Some Dark Web Marketplaces In The UK Are Reportedly Refusing To Let Users Sell Fentanyl

Some Dark Web Marketplaces In The UK Are Reportedly Refusing To Let Users Sell Fentanyl

The UK’s National Crime Agency—which handles organised and transnational crime—claims that at least some of the dark web drug marketplaces operating throughout the nation have voluntarily banned fentanyl, an extremely powerful synthetic opioid that (along with other similar drugs) is associated with over 28,000 deaths a year in the U.S., the Guardian reported on Saturday. While the opioid crisis is still growing in the U.S., the Guardian wrote fentanyl only arrived in the UK some 18 months ago and that this is the first time the paper is aware “of these types of operators moving to effectively ban a drug.”

NCA drug investigator Vince O’Brien told the Guardian that the apparent decision does not appear to have been made out of charity so much as a desire to avoid the attention of authorities, as fentanyl-related deaths would attract unwanted attention:

O’Brien said: “If they’ve got people selling very high-risk commodities then it’s going to increase the risk to them. There are marketplaces that will not accept listings for weapons and explosives—those are the ones that will not accept listings for fentanyl. Clearly, law enforcement would prioritise the supply of weapons, explosives and fentanyl over, for example, class C drugs—and that might well be why they do this.

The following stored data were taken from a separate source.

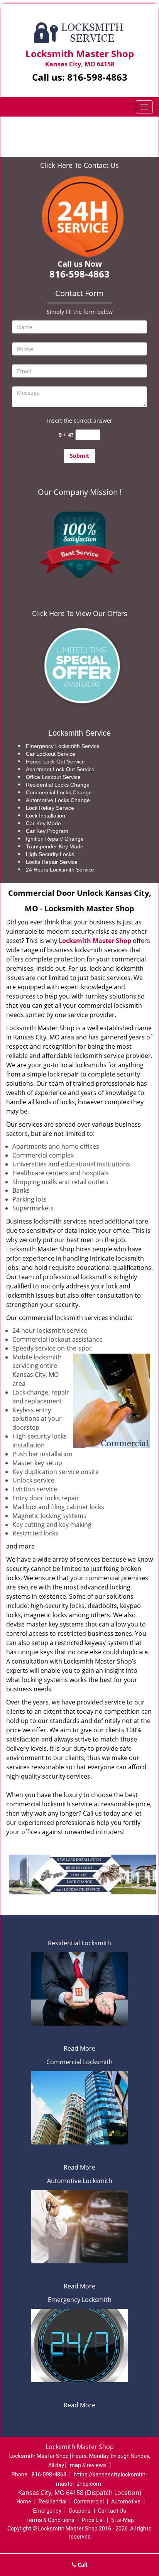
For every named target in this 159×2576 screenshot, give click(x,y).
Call (81, 2564)
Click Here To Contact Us (79, 165)
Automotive (125, 2501)
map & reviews (88, 2465)
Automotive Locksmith (79, 2181)
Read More (79, 2048)
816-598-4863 (97, 77)
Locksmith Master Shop (95, 940)
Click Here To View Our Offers (79, 613)
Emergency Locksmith (80, 2299)
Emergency (47, 2511)
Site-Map (122, 2520)
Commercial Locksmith (79, 2062)
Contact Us (112, 2511)
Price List (93, 2520)
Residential (52, 2501)
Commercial (89, 2501)
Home (42, 128)
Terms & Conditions (49, 2520)
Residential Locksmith (79, 1943)
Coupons (80, 2511)
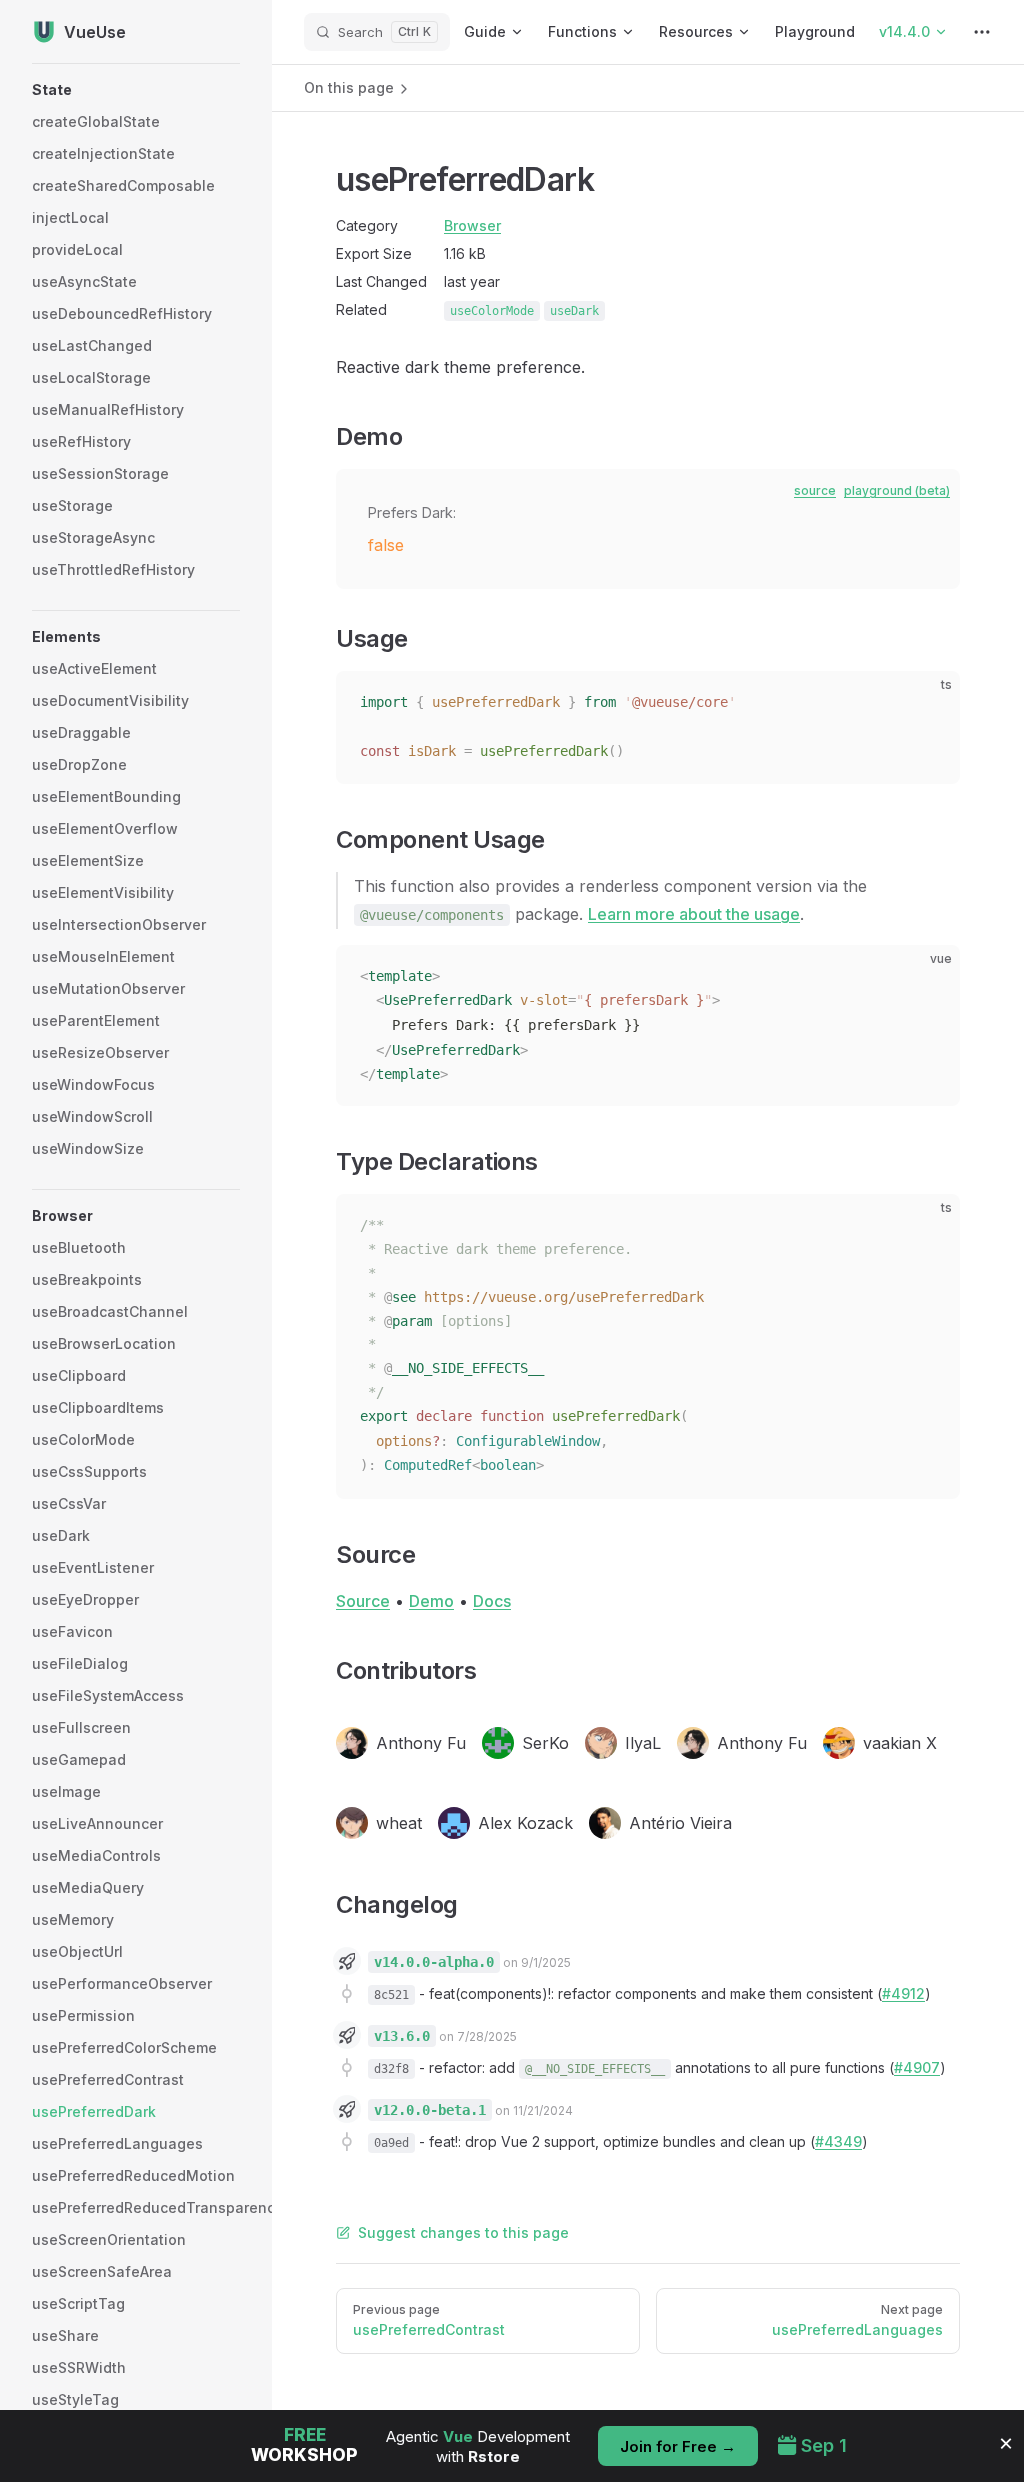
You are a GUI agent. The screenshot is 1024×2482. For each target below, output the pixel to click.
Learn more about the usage (694, 914)
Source (363, 1601)
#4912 (903, 1993)
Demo (431, 1601)
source (815, 490)
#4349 (838, 2141)
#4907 (917, 2067)
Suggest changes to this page (463, 2232)
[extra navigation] (982, 32)
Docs (492, 1601)
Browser (472, 225)
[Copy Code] (928, 703)
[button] (136, 90)
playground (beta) (897, 490)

… “We are working closely with international partners in terms of how the threat developed there. It’s an emerging new drug, a threat we’re taken very seriously because of what happened in the US,” said O’Brien.

However, the Guardian wrote that other dark web marketplaces are selling fentanyl and some 160 deaths in the UK last year were associated with the drug. The first prosecution of a fentanyl dealer, 25-year-old Newport man Kyle Enos, went to sentencing in February 2018. O’Brien told the Guardian that NCA investigators went to warn some 160 of Enos’ customers to warn them that the drug was deadly, only to find that four of them had already died.

“We can’t say whether they took the drug but they were certainly on his [customer] list,” Colin Williams, a senior NCA investigator, told the Guardian.

According to the New York Times, opioid deaths in the U.S. are rising despite a push to prescribe fewer doses of prescription painkillers, with drug overdoses claiming over 70,000 lives in 2017, a figure “higher than deaths from H.I.V., car crashes or gun violence at their peaks.” Deaths from fentanyls and related synthetic drugs, which are sometimes sold to customers as heroin, were up 45 per cent in 2017.

“Fentanyl deaths are up, a 45 per cent increase; that is not a success,” University of California, San Francisco professor of family and community medicine Dr. Dan Ciccarone told the Times. “We have a heroin and synthetic opioid epidemic that is out of control and needs to be addressed.”

In the UK, the Guardian noted, fentanyl use has not reached anywhere near the same levels but Office for National Statistics data showed fatal overdoses rose 29 per cent last year in England and Wales.

CNN reported on Sunday that China, which U.S. officials claim is a major source of synthetic opioids, agreed this weekend at the G20 summit to make fentanyls a controlled substance, specifically the slew of analogue versions of the drug that authorities there have allegedly been slow to regulate. The Chinese foreign ministry released a statement saying that the government has “decided to schedule the entire category of fentanyl-type substances as controlled substances, and start the process of revising relevant laws and regulations,” as well as reached an agreement with the U.S. “to take active measures to strengthen cooperation on law enforcement and narcotics control.”